- **EXERCISE OBJECTIVE**
Reproduce the text of each item below word for word, and leave out the pictures.

— BEGIN MATERIAL PROVIDED —

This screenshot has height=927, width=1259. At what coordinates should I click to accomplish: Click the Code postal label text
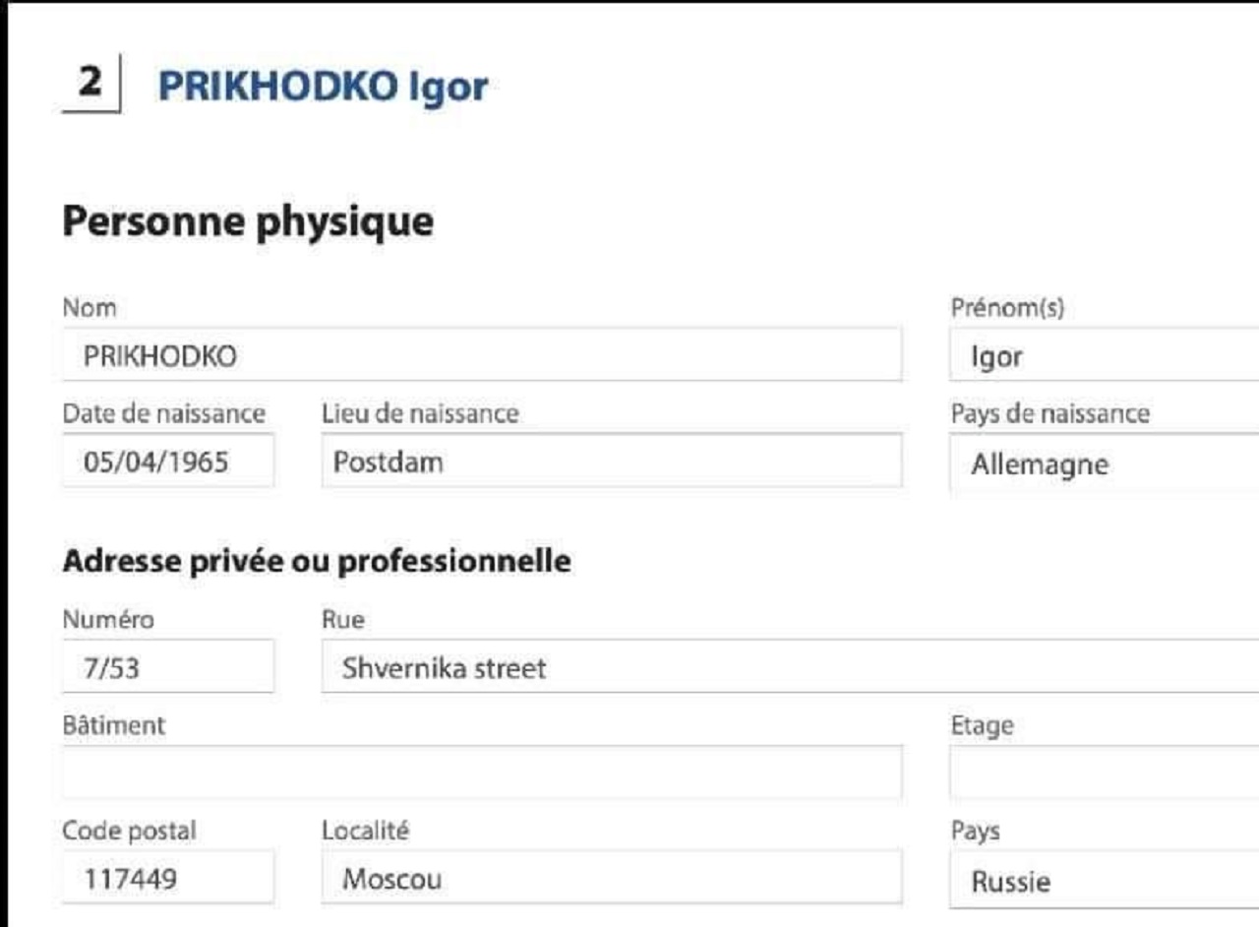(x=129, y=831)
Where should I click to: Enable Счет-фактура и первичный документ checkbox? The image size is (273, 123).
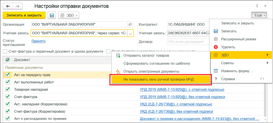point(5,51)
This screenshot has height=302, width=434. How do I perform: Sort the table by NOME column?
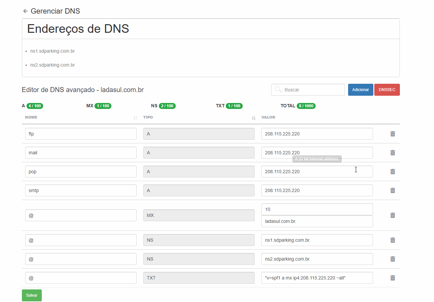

— END MATERIAL PROVIDED —

- **FINAL ANSWER**
This screenshot has height=927, width=1259. At what coordinates should I click to accomplish: Click the Code postal label text
(x=129, y=831)
Where should I click to: Enable Счет-фактура и первичный документ checkbox? The image size is (273, 123).
point(5,51)
This screenshot has height=302, width=434. How do I perform: Sort the table by NOME column?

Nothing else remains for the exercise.